“To what shall we compare the Kingdom of God,
or what parable can we use for it?” ( Mark 4, 30) Jesus turned to the land where he lived and the life lived around him to answer that question.
It was a changeable land. If you stand on the roof of the Passionist house in Bethany near Jerusalem, as I did some years ago, you can still see ordered rows of olive trees growing beneath you. As night falls, the sky over the Mount of Olives raises questions of its own. Jesus knew this land.
Then, looking eastward to Jericho and the Dead Sea, there’s the barren desert. Then, from Jericho to Galilee the land turns from desert to lush farmland. A changing land.
Jesus experienced a changing landscape as he left Nazareth for the Jordan River and then the Sea of Galilee; it influenced the way he spoke. His parables are rich with the language of the sower and the seed. Like us, he was influenced by the place and life around him.
In a book written in the 1930s Gustaf Dalman, an expert on the geography and environment of Palestine, observes that when Jesus went from the highlands of Nazareth, 1,100 feet above sea level to the fishing towns along the Sea of Galilee, 680 feet below sea level, he entered a different world.
For one thing, he ate better – more fish and nuts and fruits were available than in the hill town where he grew up. He looked out at the Sea of Galilee instead of the hills and valleys around his mountain village. He saw a great variety of birds, like the white pelicans and black cormorants challenging the fishermen on the lake. He saw trees and plants and flowers that grew abundantly around the lake, but were not around Nazareth.
Instead of the chalky limestone of Nazareth, Jesus walked on the hard black basalt around the lake. Basalt provided building material for houses and synagogues there. They were sturdy structures, but they were dark and drab inside. They needed light. Light on a lampstand became one of his parables. (Mark 4,21)
Basalt also made for a rich soil where everything could grow. “… here plants shoot up more exuberantly than in the limestone district. Where there are fields, they yield a produce greater than anyone has any notion of in the highlands.” (Dalman, p123)

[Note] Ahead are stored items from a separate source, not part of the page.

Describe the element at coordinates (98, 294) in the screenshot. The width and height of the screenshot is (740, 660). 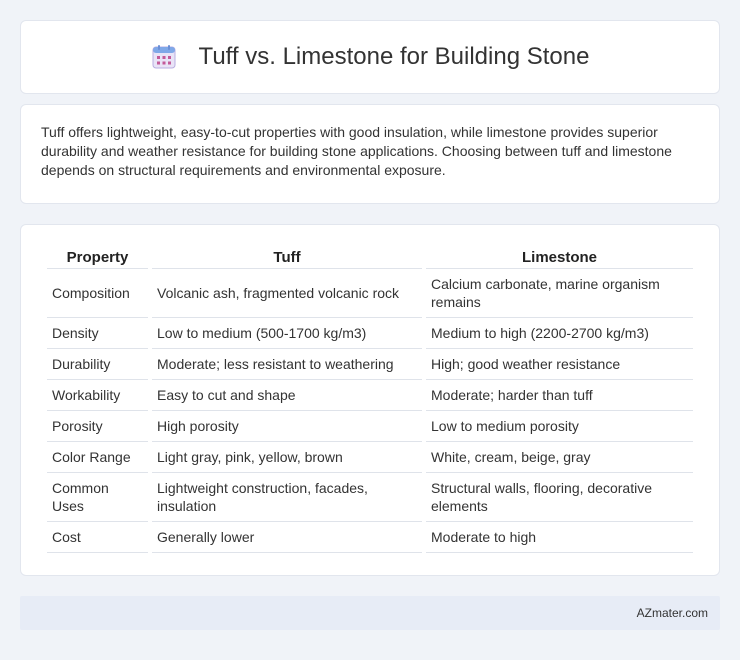
I see `cell-property: Composition` at that location.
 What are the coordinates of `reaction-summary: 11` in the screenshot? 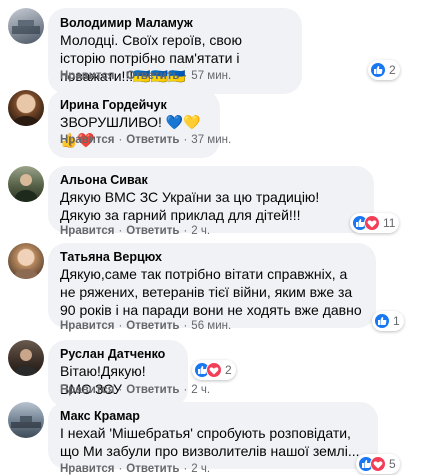 It's located at (375, 223).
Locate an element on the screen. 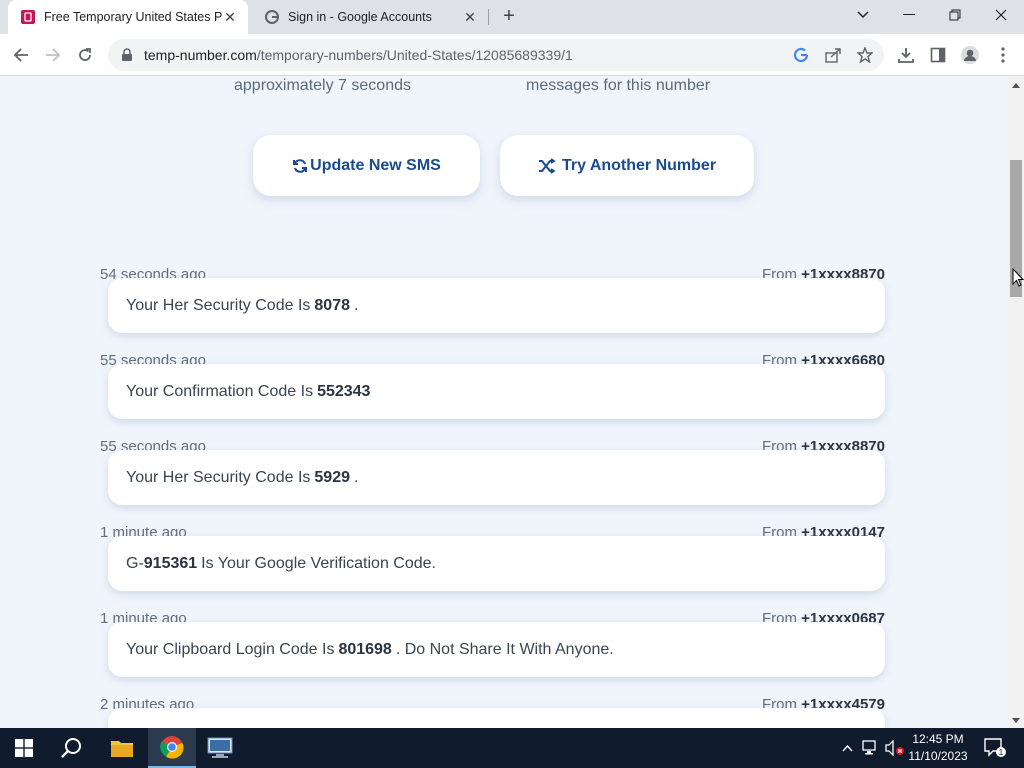 The height and width of the screenshot is (768, 1024). taskbar-clock: 12:45 PM 11/10/2023 is located at coordinates (938, 748).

The volcanic soil on the land around the lake produced a rich harvest. The Jewish historian, Josephus, praised that part of Galilee for its fruitfulness, its palm trees, fruit trees, walnut trees, vines, wheat. But thistles, wild mustard, wild fennel grew quickly too and could choke anything else that was sown. The land around the Sea of Galilee was fertile then; even today it has some of the best farmland in Palestine.
The weather in the Lake District was not the same as in the mountains, warmer in winter, much hotter and humid in summer, which begins in May. “It is difficult for anyone used to living in the mountains to work by day and sleep by night…Out of doors one misses the refreshing breeze, which the mountains along the lake cut off…one is tempted to think that Jesus, who had settled there, must often have made occasion to escape from this pitiless climate to his beloved mountains.” (Dalman, p. 124)

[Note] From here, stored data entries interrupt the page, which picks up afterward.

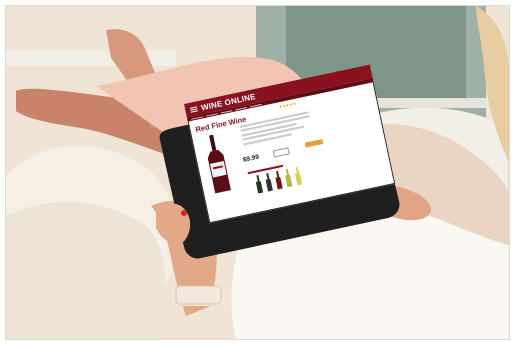 This screenshot has width=515, height=345. I want to click on wine-bottle-image, so click(219, 164).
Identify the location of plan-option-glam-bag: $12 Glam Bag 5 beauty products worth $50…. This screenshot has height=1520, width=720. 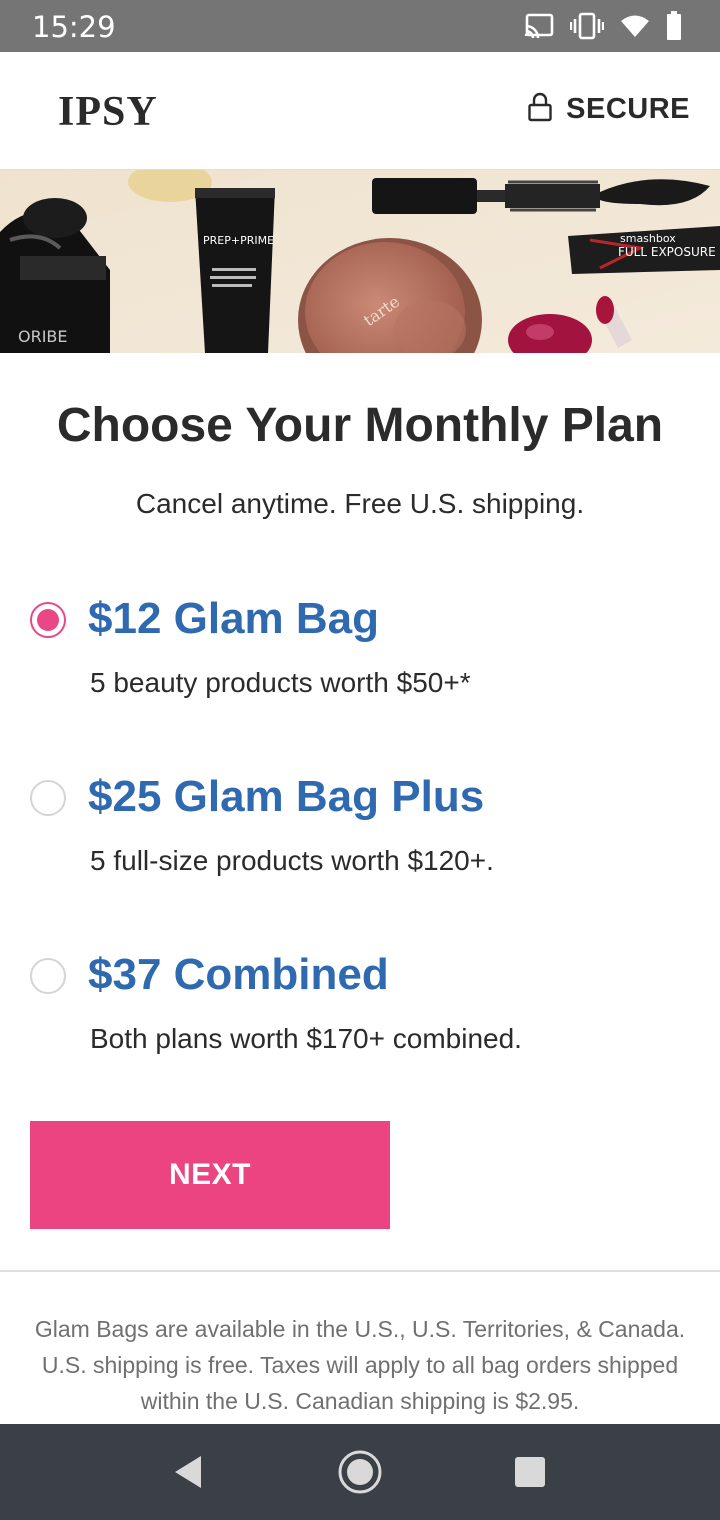
(360, 669).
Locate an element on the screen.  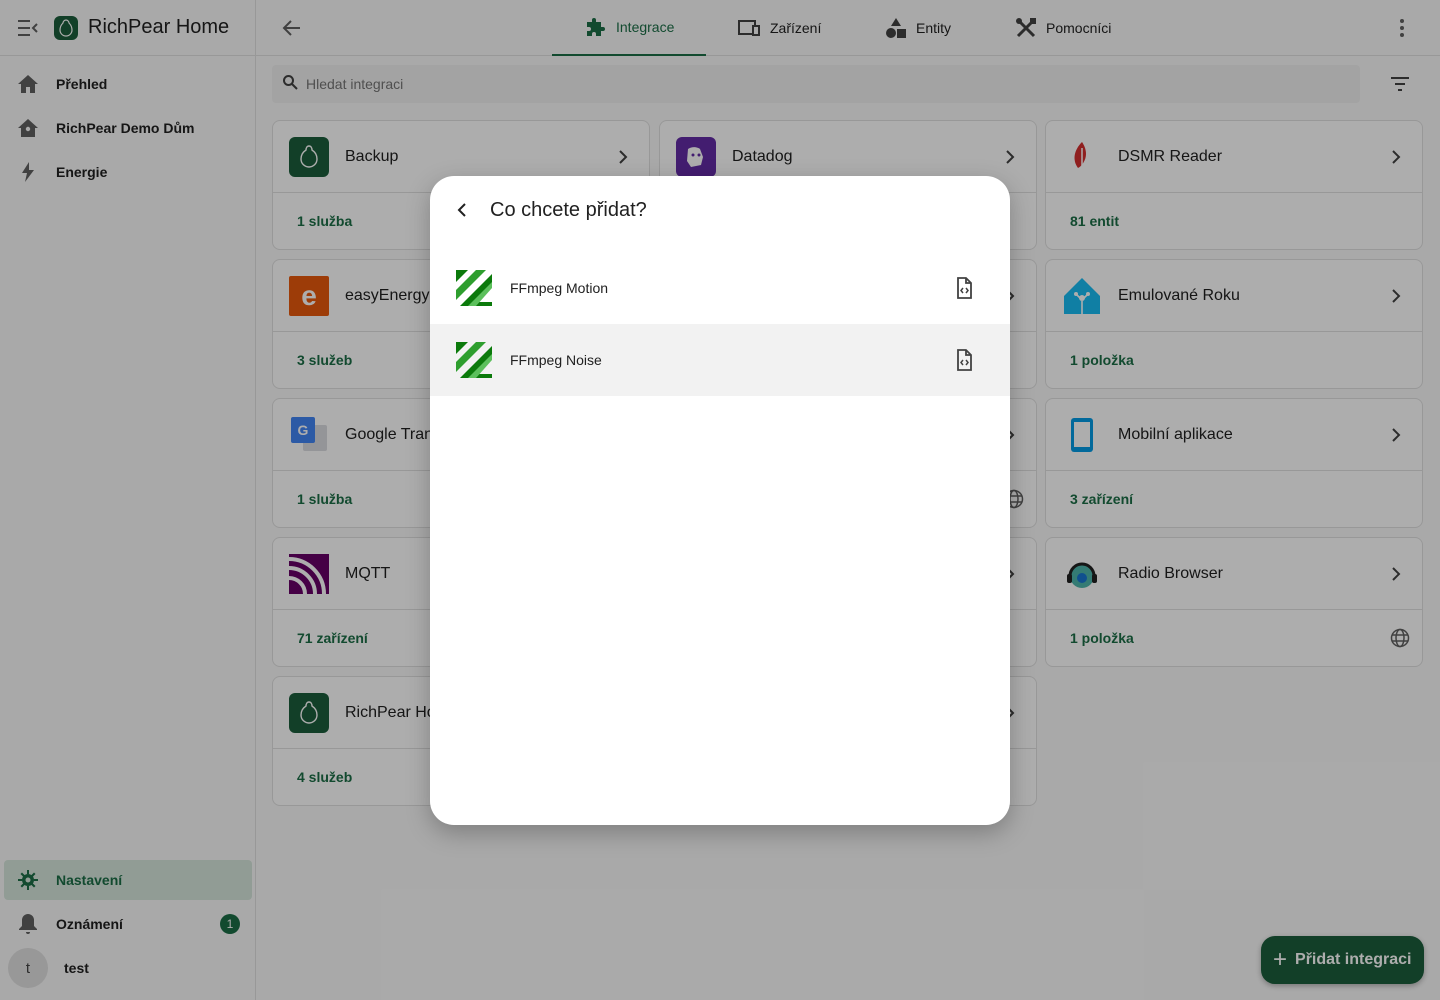
dialog-header: Co chcete přidat? is located at coordinates (720, 210).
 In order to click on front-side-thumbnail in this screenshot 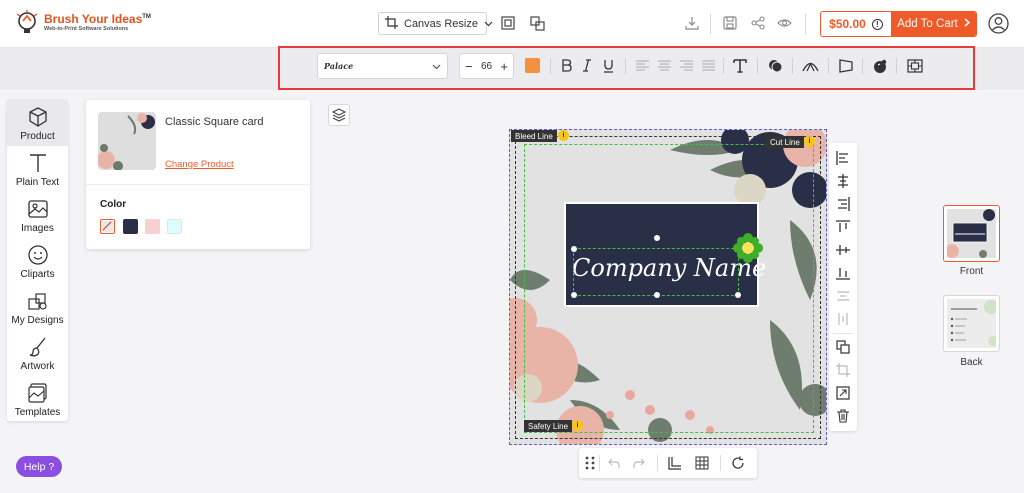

You won’t find these observations in the gospels, of course, but they help us appreciate the world in which Jesus lived and the parables he drew from it. He was influenced by where he lived, as we are.
And what about us? We’re experiencing climate change now, aren’t we? It’s going to influence our spirituality, how we see, how we live, how we react to the world around us.
May we gain wisdom from our time and place.